Le parole che complicano e che a volte non avremmo voluto dire.
«In una vita coniugale così lunga ci possono stare le incomprensioni e la stanchezza. Perfino il disagio che una parola venga mal compresa. Per la quiete, per l’armonia, bisogna aspettare la caduta del vento. A me succede puntualmente prima che giunga la notte. E poi ci sono i figli, l’altra lunghezza d’onda».
Quanti sono?
«Quattro, di cui uno perduto e ogni figlio ha un certo modo di sentire le cose del mondo».
La morte di uno cosa ti ha lasciato?
«La piaga è ancora aperta. È morto di infarto, di notte, solo in casa, nell’aprile del 2018. Faceva il critico d’arte. L’estate prima c’eravamo curiosamente trovati a leggere lo stesso libro: il Pasticciaccio di Gadda, ci sembrò bella quella sintonia involontaria. La sua morte è stata una tragedia nella tragedia perché non si possono scacciare tutti i fantasmi. Dopo la morte della figlia, Hegel scrisse che il cuore di Dio è sempre più grande, perciò è capace di accogliere il lutto».
C’è la frase di uno scrittore che senti vicina in questo momento?
«Uno che non era à la page fu Salvatore Satta e il suo straordinario Il giorno del giudizio.

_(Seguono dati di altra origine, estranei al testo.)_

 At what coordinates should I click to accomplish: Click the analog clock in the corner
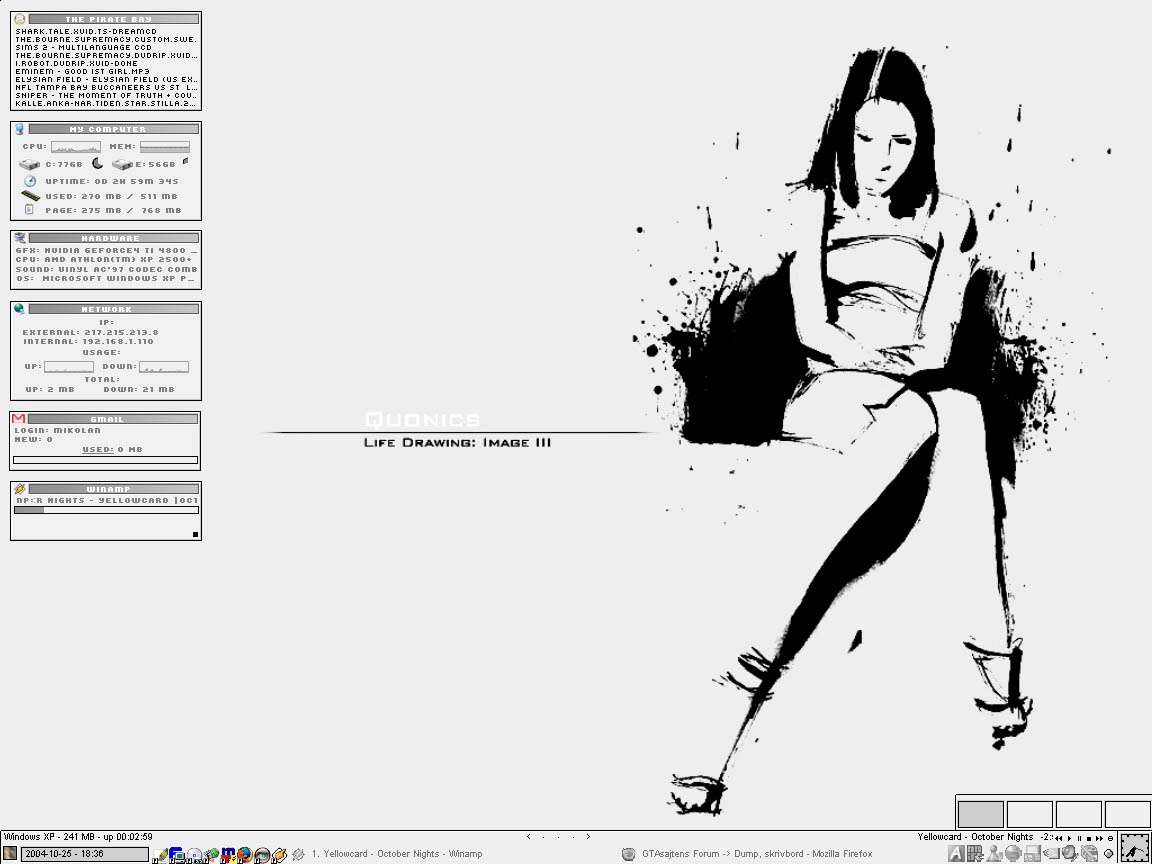(x=1134, y=847)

Conobbi bene Satta, giurista valente, prezioso collaboratore e straordinario scrittore che raccontò il mondo attraverso coloro che non c‘erano più e vissero la sua Nuoro nella grandezza e nella miseria: "In questo remotissimo angolo del mondo, da tutti ignorato fuori che da me, sento che la pace dei morti non esiste, che i morti sono sciolti da tutti i problemi, meno che da uno solo, quello di essere stati vivi"».